September 19, 2009  7:34am

I had some of these same thoughts. that have been expressed in this article. I live and work in Korea. Two weeks ago I found out my dad had to have emergency bypass surgery. Within 8 hours I was on a plane back to the states to be there for the operation. My dad's nurse was so great. One day when she was going off-duty I went out to thank her for her kindness and I began crying. I was so thankful for her kindness and gentleness to my father. We also had such a kind chaplain that prayed with the family and my father before the operation and she visited us while we were waiting during the surgery. Yes, it's a different world within the walls of hospital and I am thankful for those who helped my dad. I have said a prayer for physical healing and spiritual healing for your brother and comfort and peace for you.

Faith Gambrell

September 18, 2009  4:55pm

This article has touched me in such a profound way.
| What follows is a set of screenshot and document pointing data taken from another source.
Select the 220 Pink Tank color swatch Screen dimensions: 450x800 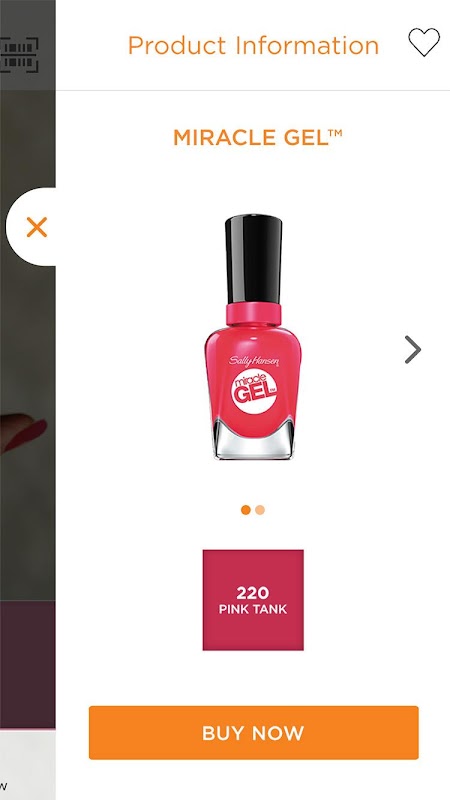[x=253, y=600]
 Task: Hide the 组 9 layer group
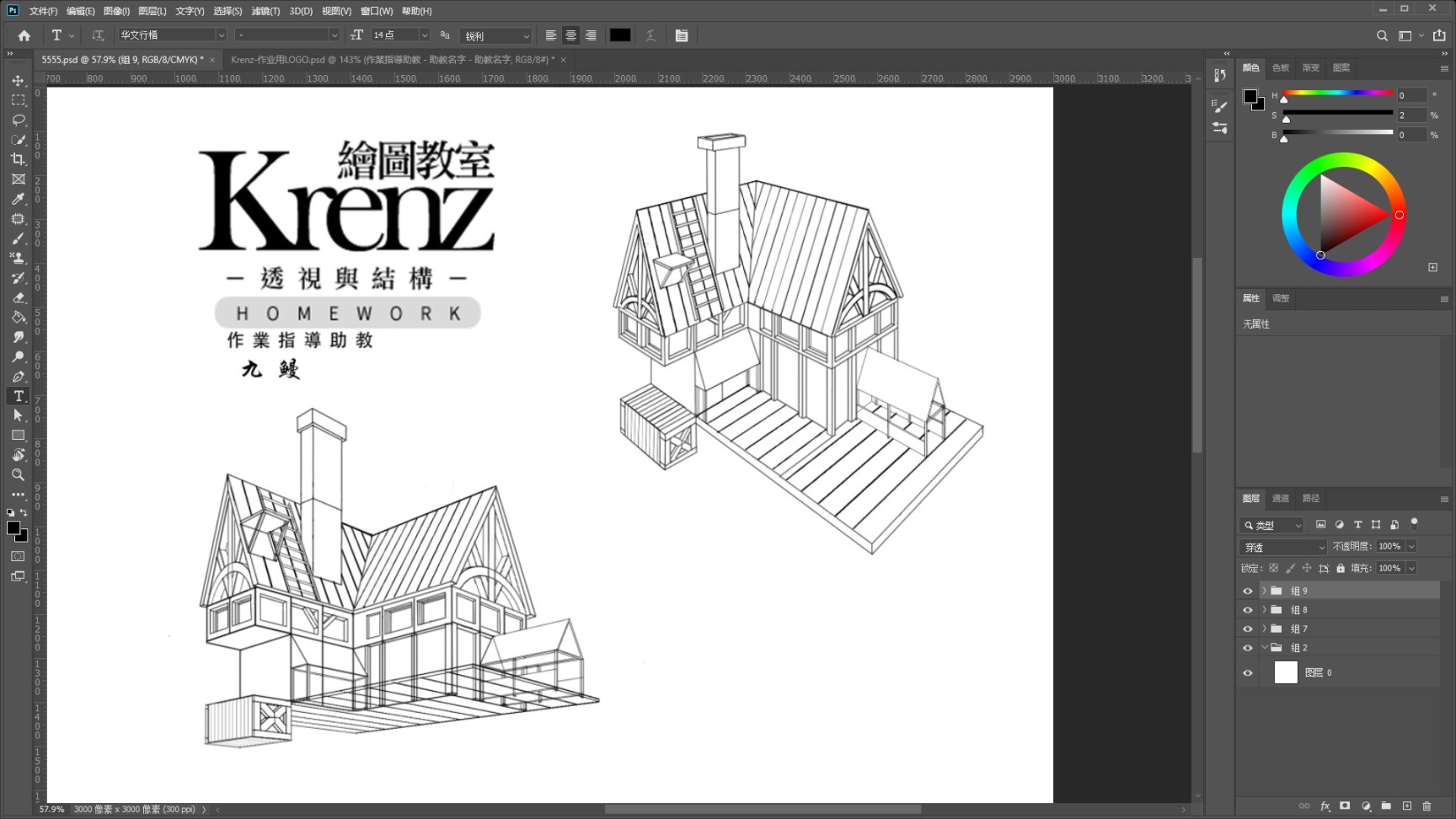[1248, 591]
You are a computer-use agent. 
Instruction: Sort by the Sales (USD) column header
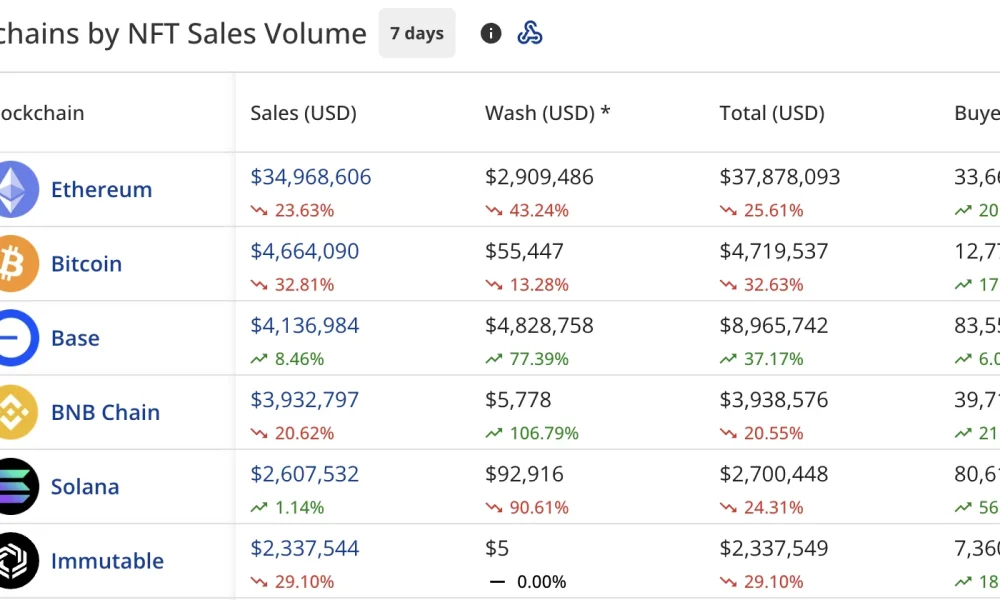click(303, 113)
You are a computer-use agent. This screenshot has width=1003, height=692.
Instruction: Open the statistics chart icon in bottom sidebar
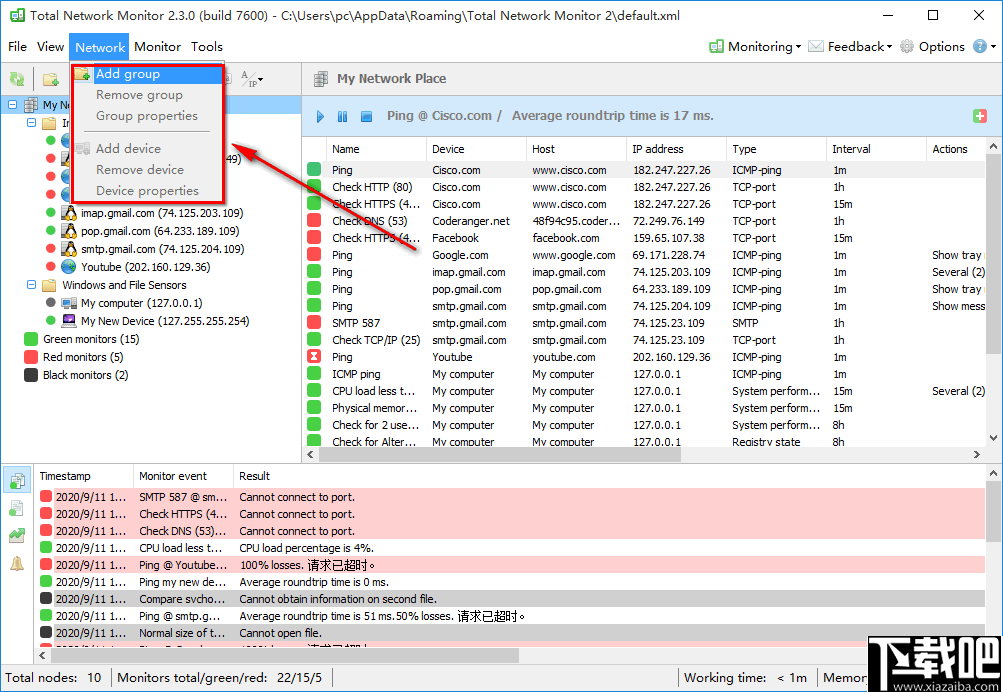pos(17,535)
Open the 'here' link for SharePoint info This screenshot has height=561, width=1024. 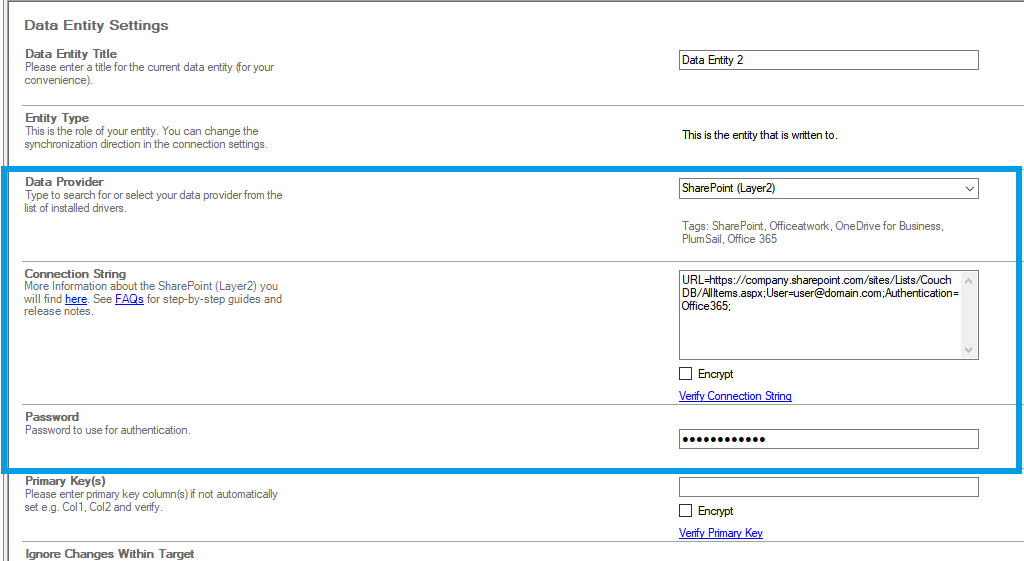tap(76, 299)
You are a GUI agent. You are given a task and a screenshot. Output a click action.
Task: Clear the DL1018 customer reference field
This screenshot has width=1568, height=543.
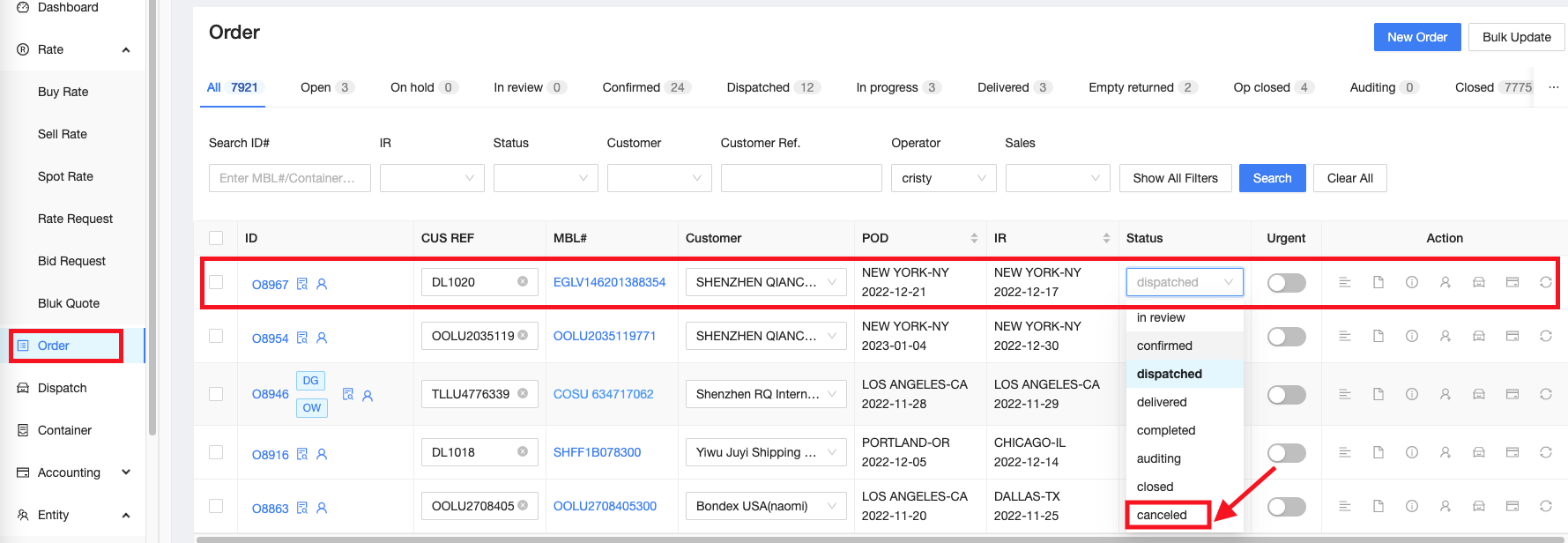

It reminds me of my father and mother who never stopped visiting the sick or shut-in; they never stopped giving. Then, quite a few years ago, when my mother was diagnosed with congestive heart failure and had a terrible infection---I too can very well relate to your message. Thank you. This has inspired me to go back into the hospitals, nursing homes and visit the afflicted widows in need. How can I say "Thank You" for such a wonderful, thoughtful article. May the blessings of the Lord continue to grace your life

Sharon M.

September 18, 2009  3:05pm

Well said and very true. It is almost as though a totally different culture of human life exists outside of the Intensive Care Unit. Families wait, tears are shed and prayer is the rock we cling to during this storm.